- **Descrição da tarefa**
Prossiga o texto sobre a convenção do Bloco, começando logo após a última frase apresentada.

- **Texto extraído**
________________

Seis delegados de diferença (262 contra 256) ditam no arranque, uma vantagem para a lista liderada por Pedro Filipe Soares, líder parlamentar do partido. Mas as contas feitas por vários dirigentes ao longo desta semana precipitam um empate na eleição que decorrerá, sob voto secreto, para a Mesa Nacional, órgão máximo do partido entre convenções.

O resultado da votação das moções é, na verdade, tão imprevisível que - suprema ironia para um partido sem autarquias - pode estar na mão de duas plataformas locais: Moita e Vila Nova de Famalicão, que elegeram dois e sete delegados, respectivamente. As restantes três moções (A, B e R) conseguiram, em conjunto, 90, mas é menos provável que votem senão em si próprios. A diferença poderá, por isso, contar-se pelos dedos de uma, duas mãos ou pouco mais. Certezas só há uma: esta é a única convenção, em 15 anos de Bloco, em que o resultado vai ser disputado ao minuto num debate que promete, de ambos os lados, ser o mais aceso possível.

Entre dirigentes, a ideia mais vezes repetida esta semana resume-se num ganhe quem ganhar, terá que fazer um “esforço colossal” para tentar reunificar. Ou o partido desaparece. Ninguém enfia, por isso, a cabeça na areia para subestimar o que vai sair deste congresso.

As duas principais listas que concorrem reconhecem que este é um momento crucial. As eleições legislativas a menos de um ano distância são um desafio enorme para o partido que, três actos eleitorais consumados – legislativas de 2011, autárquicas de 2013 e europeias de 2014 –, não sabe o que é festejar os resultados.

Enquanto o Bloco conta espingardas, os seus dissidentes já se organizaram com uma “candidatura cidadã” para as legislativas de 2015, que inclui Livre (Rui Tavares), Fórum Manifesto (Ana Drago e Daniel Oliveira), Renovação Comunista e independentes de esquerda que, nalgumas lutas, estiveram com o BE (casos de Miguel Vale de Almeida, Pilar del Río, Rui Bebiano).

Nas duas moções que vão alimentar o debate deste fim-de-semana não há grandes desencontros. Muito menos políticos. Há algumas opções tácticas relativamente diferentes. E há uma luta pelo poder.

________________

- **Dados apresentados**
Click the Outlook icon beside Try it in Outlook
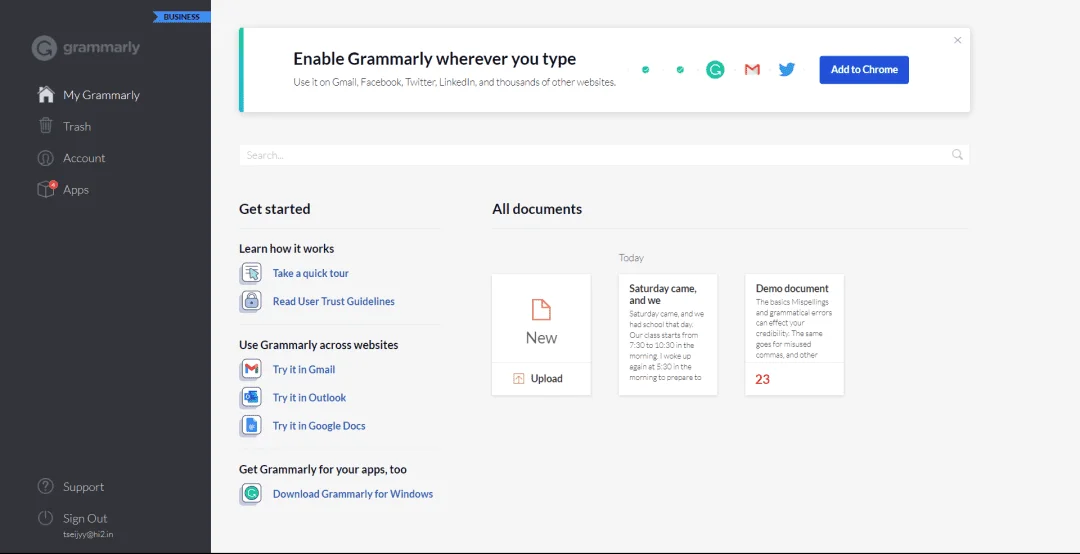Viewport: 1080px width, 554px height. click(x=251, y=398)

________________

- **Resultado da tarefa**
A moção U - Revolta cidadã para vencer a austeridade -, assinada à cabeça por Semedo e Catarina Martins, faz da questão da dívida e da austeridade o cavalo de batalha: “O objectivo imediato do Bloco é o fim da austeridade”. A moção E – Bloco plural, factor de viragem -, subscrita em primeiro lugar por Pedro Filipe Soares, privilegia a defesa da Constituição. “O centro do ataque da burguesia é à Constituição (…) O BE deve esforçar-se para tornar central essa luta contra essa revisão constitucional e pela defesa dos direitos”.

Pedro Filipe Soares acusa uma “direcção titubeante em matérias fundamentais” e uma “linha política incoerente e errática”, que contaminou o capital de confiança popular. Os culpados são o apoio à candidatura presidencial do socialista Manuel Alegre e a moção de censura “a brincar” ao governo de José Sócrates, em 2011, quando Semedo e Catarina Martins ainda tinham que esperar um ano para conquistar a liderança.

O mais recente tiro no pé, na opinião do líder parlamentar, foi ter batido à porta do PS para negociar um governo de esquerda “sem condições”, na sequência da crise política de Julho do ano passado e já depois dos socialistas terem subscrito o Tratado Orçamental. Agora, “os desafios são enormes”, urge romper com um “ciclo de derrotas eleitorais e regressar à identidade do partido, à “promessa inicial” do Bloco que é “nada esperar do PS e não ficar à espera do PCP”.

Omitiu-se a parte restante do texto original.